Faire advenir le futur : c’est à notre portée ! (BAnQ 1)

Ici et là, dans tous les secteurs, cultures et systèmes, de nouvelles façons de fonctionner émergent plus respectueuses de l’humain et des besoins de notre époque. Ces avancées sont précieuses et il est important de les faire connaître.

En voici une de taille : depuis le 14 décembre 2020 une évolution notable des façons de faire est en place au service de l’abonnement et de l’emprunt de la Grande Bibliothèque. Cet accomplissement souligne l’intérêt de compter sur toutes les intelligences (note 1). Il s’agit de mieux travailler avec les partenaires externes mais aussi les « membres » de la bibliothèque (note 2), c'est-à-dire ceux et celles à qui la bibliothèque s’adresse dont – c’est important de le réaliser jusqu’au bout - les employés eux-mêmes font partie.

L’équipe de près de 50 personnes de ce service de la Grande Bibliothèque avait l’habitude, depuis des années, de fonctionner selon une grille complexe d’assignations gérée au quart d’heure. L’horaire des 33 commis permanents de l’équipe était ainsi entièrement quadrillé du matin au soir ne laissant que bien peu d’initiatives à des employés pourtant hautement expérimentés et qualifiés.

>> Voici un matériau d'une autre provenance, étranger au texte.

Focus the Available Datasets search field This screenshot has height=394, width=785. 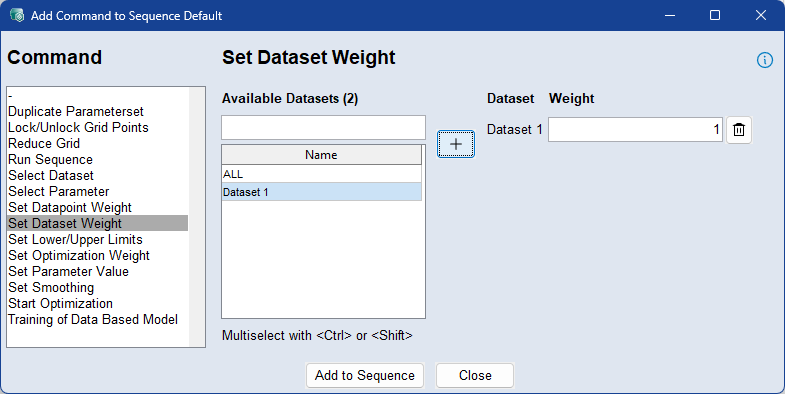[323, 128]
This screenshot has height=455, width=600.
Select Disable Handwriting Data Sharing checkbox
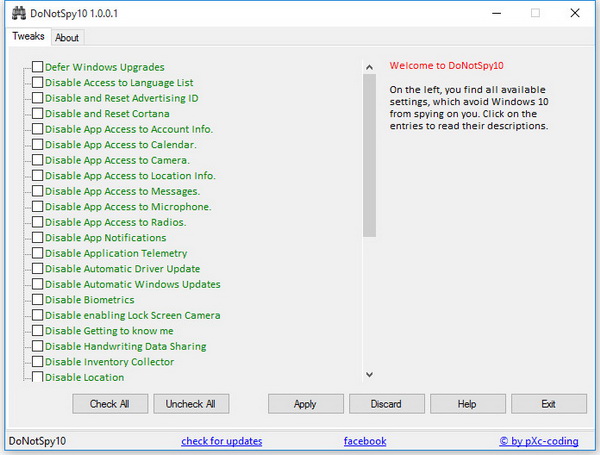click(38, 346)
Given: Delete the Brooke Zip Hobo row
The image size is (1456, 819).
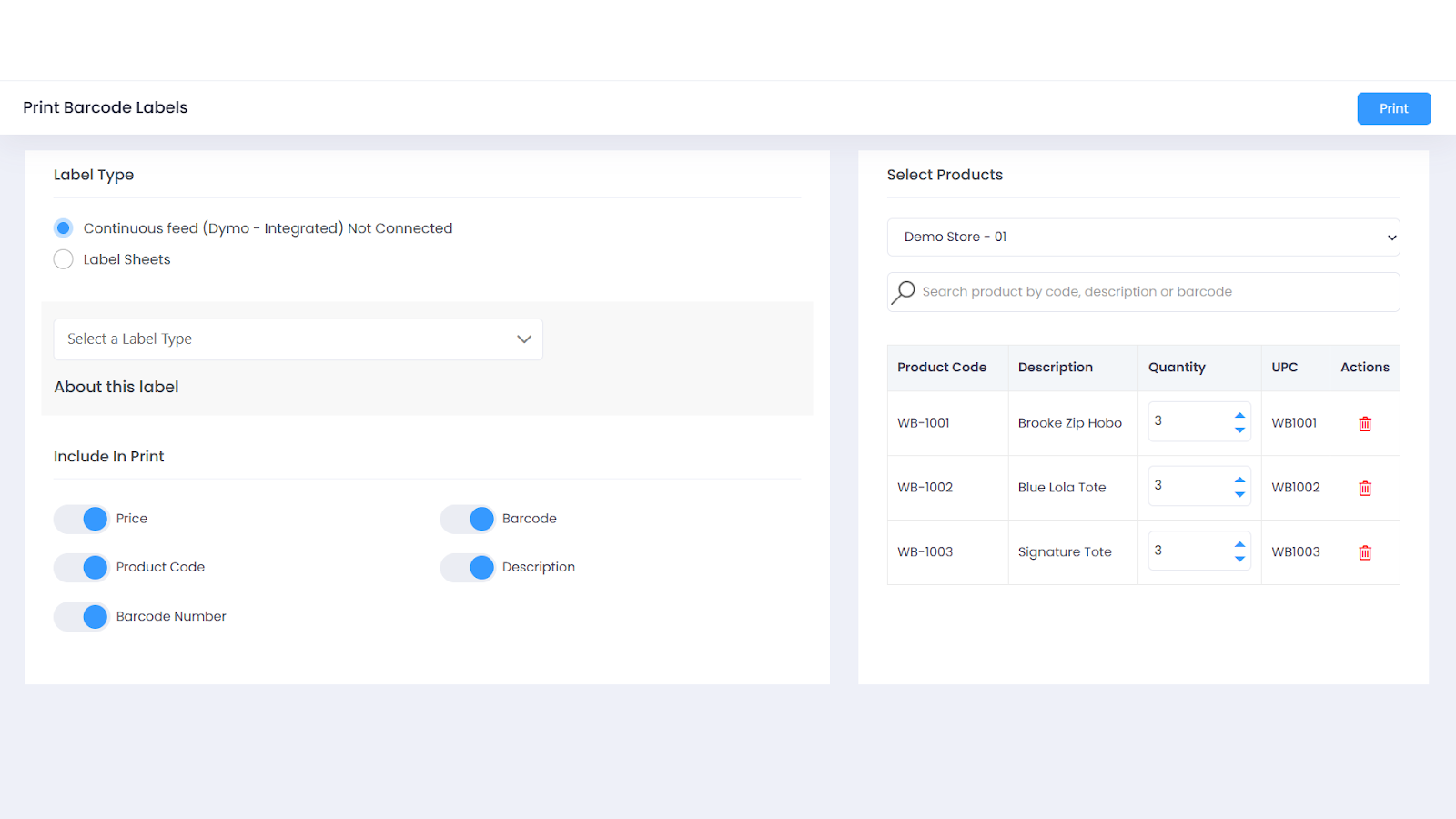Looking at the screenshot, I should click(x=1364, y=424).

Cette situation était le reflet de la difficulté de gérer des flux vraiment très importants de documents mais aussi et surtout l’héritage de la culture très hiérarchisée de ce vaisseau amiral des bibliothèques publiques qui compte plusieurs centaines d’employés et de nombreux niveaux d’encadrement. La situation inédite de la pandémie a ouvert une brèche prometteuse dans l’ordre habituel des choses. Voici comment s’est passée cette évolution remarquable et la découverte de ses nombreux avantages.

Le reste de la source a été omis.